In 2000, we departed Florida headed for the Panama Canal and then on through to the Pacific. To address our water needs, we devised a large water catchment system, which consisted of a tarp, poles, through-hulls and hose. It was such a complicated thing, but we felt sure it would provide all the fresh water we would possibly need. Visions of showers in the cockpit while gazing at white beaches and swaying palms filled our minds. Back in those days, my hair was down to my waist with a texture similar to a beaver tail, so it took a full gallon just to get it wet enough to wash. Needless to say, I was onboard with anything that would help the cause. And how eco-friendly to use what Mother Nature would provide!
Unfortunately, most of the time Mother Nature decided to give us our allotment of fresh water at 2 a.m. Was the fill open? Was the tarp at the right angle? We would crawl out of our cozy bunks to find a blowing vertical squall that only provided enough water for a pot of coffee, which was required because we were chilled to the bone from trying to adjust our complicated and useless water tarp. No problem - we would just make a minor change to the plan and open the fills when the decks were washed. Of course, most of the time the rain stopped before the fills were even open.
So it was back to jugging and conserving as much as possible. We had installed a salt water pump in the galley for doing dishes. We soon discovered that the fresh water rinse at the end didn't stop the rust spots from appearing on our pots and silverware. Nix that idea.
The passages became longer in the Pacific and the coating of salt aboard Misty Dawn was amazing. There were many a landfall you would find me with my spray bottle attacking the dodger, blocks and other salt encrusted equipment with a half vinegar, half water solution.
In addition, Bob and I love to scuba dive - I enjoy the scenery, Bob hunts for dinner. Our expensive dive equipment was taking a beating because we seldom had enough fresh water to give it a proper rinse.
Despite all this, my water maker envy was not in full swing yet. Many other yachts had the name brand water maker of the time, but it seemed that they were always waiting on parts to be shipped to them while we sailed on to our next destination. We made due. Many of the atolls we visited had very limited water, but they were always willing to share what they had. On some islands, if the water was a bit too "tasty," we would add a drop or two of bleach. My breaking point was when friends offered to side-tie to Misty Dawn and give us their water hose to fill our tanks and rinse the boat. They felt sorry for us after witnessing my pathetic spray bottle technique.

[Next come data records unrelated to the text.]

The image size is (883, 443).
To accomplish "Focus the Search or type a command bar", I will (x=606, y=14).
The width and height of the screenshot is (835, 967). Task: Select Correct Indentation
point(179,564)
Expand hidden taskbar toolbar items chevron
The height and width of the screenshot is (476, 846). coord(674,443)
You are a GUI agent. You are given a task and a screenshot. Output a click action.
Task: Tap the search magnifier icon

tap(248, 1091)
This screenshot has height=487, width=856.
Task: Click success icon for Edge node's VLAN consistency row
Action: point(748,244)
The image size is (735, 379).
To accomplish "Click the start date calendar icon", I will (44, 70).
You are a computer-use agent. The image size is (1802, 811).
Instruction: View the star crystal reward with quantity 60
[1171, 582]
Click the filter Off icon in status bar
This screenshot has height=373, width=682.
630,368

The pros and cons list was becoming pretty one-sided - it was time for a water maker. We did our research and discovered that many of the common boat water makers were complicated with lots of expensive, specialty parts. We knew our system had to be simple and easy to maintain so that it wouldn't hinder our cruising, so we used off-the-shelf parts that were readily available almost anywhere. Since then, our cruising lifestyle has only been enhanced. Now if we love an anchorage, we can stay as long as we like. No more worries about where the next water supply is located. No more guilt of taking water from an island village that has little to spare. No more smelly, salt encrusted equipment.
And in case you're wondering, yes, those lovely fresh water showers in the cockpit with views of beautiful beaches are just as we'd dreamed.